Saved data entries
# # # # # # #

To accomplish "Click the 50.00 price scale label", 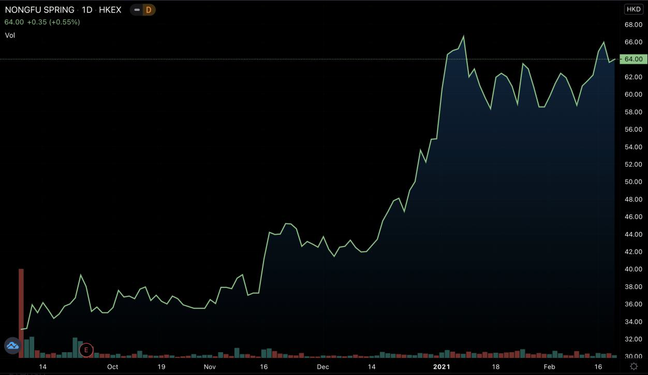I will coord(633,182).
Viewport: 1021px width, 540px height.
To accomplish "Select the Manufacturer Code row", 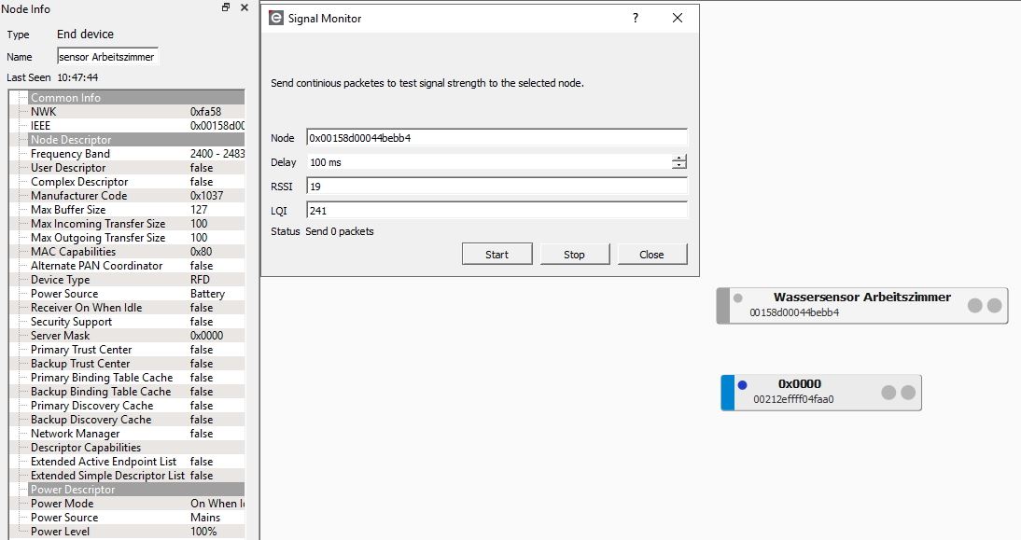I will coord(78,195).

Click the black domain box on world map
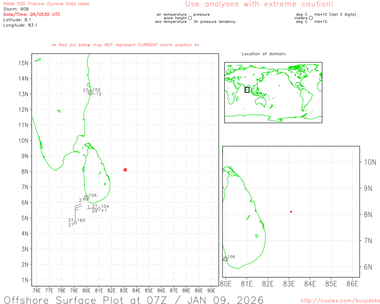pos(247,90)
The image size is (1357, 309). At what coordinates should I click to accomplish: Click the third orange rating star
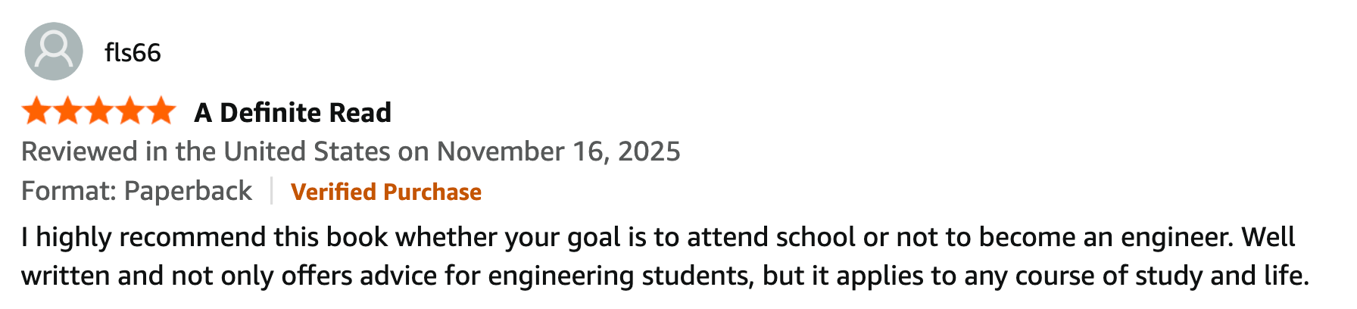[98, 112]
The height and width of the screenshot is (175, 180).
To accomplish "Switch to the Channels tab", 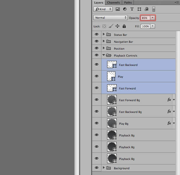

# # # # # # #

An acceptable answer consists of the lines above from the one holding "The height and" to the end of the data, repeated exactly and containing no pictures.

### WRITTEN ANSWER
The height and width of the screenshot is (175, 180).
To accomplish "Switch to the Channels tab", 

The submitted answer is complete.